ACTIVITY:
Search the listing below for the string "Follow", then copy every line it appears in.

┌──

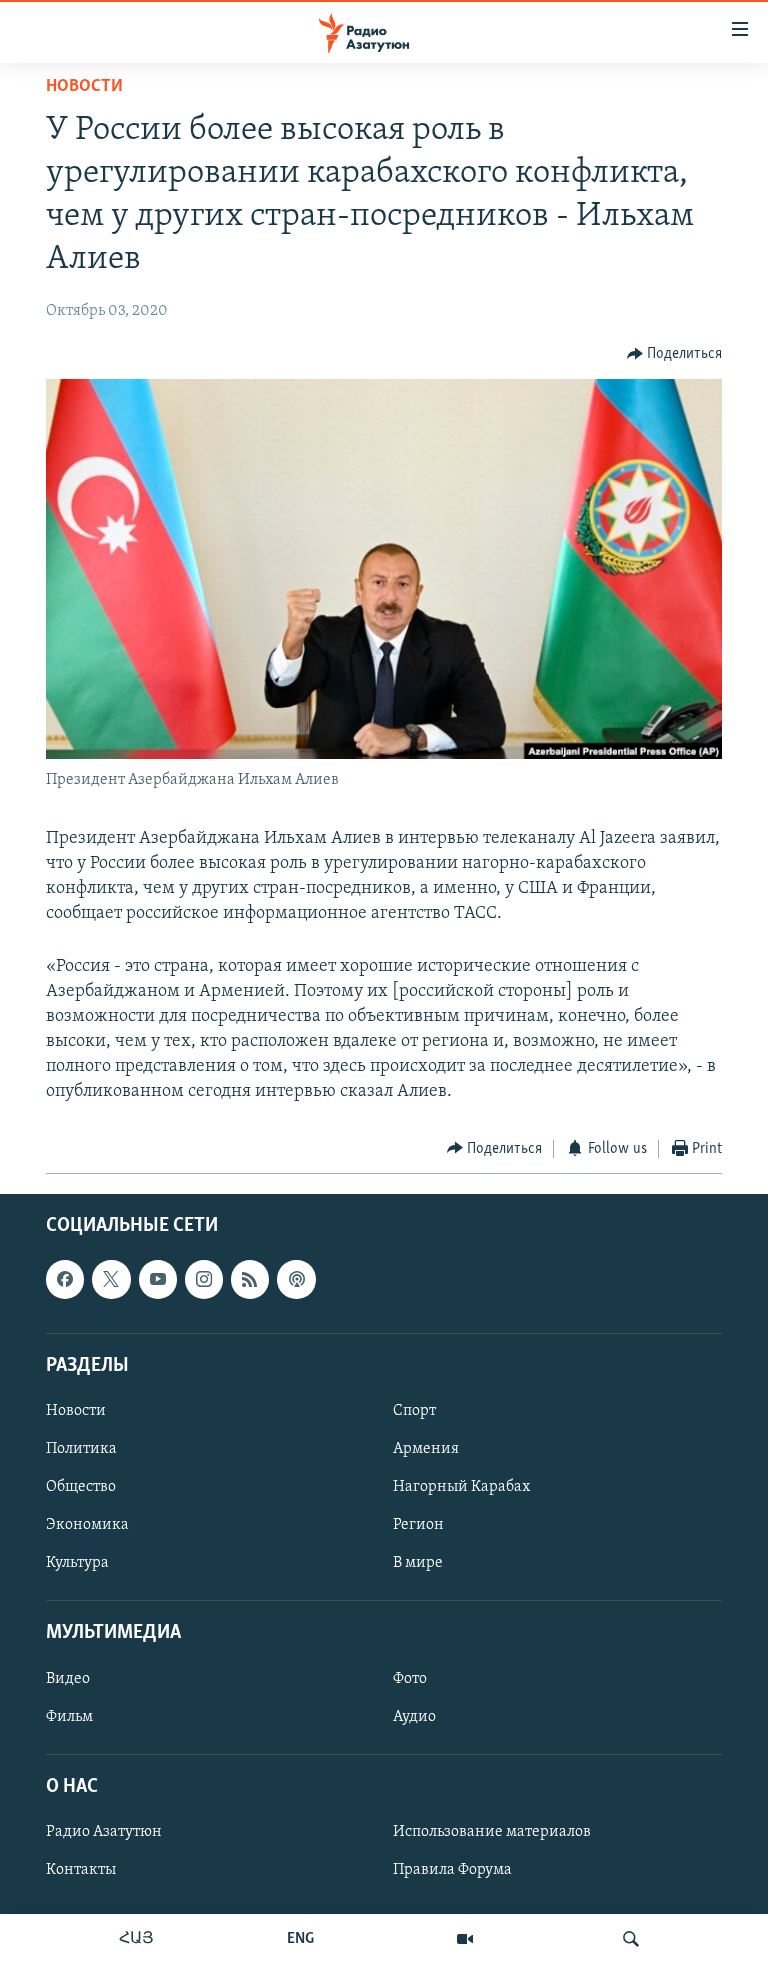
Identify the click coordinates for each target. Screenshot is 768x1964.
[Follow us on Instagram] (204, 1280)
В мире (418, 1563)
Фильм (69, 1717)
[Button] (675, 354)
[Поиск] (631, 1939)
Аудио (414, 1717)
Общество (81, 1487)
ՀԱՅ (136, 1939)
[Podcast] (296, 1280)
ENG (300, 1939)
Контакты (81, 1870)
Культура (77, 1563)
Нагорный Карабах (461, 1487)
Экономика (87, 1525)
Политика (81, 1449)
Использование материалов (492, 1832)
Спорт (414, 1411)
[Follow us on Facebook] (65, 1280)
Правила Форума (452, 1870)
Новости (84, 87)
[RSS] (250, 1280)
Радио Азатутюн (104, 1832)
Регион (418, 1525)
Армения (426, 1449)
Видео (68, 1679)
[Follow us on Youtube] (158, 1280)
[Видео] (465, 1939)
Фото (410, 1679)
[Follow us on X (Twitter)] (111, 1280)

└──

FINISHED TASK:
[Follow us on Instagram] (204, 1280)
[Follow us on Facebook] (65, 1280)
[Follow us on Youtube] (158, 1280)
[Follow us on X (Twitter)] (111, 1280)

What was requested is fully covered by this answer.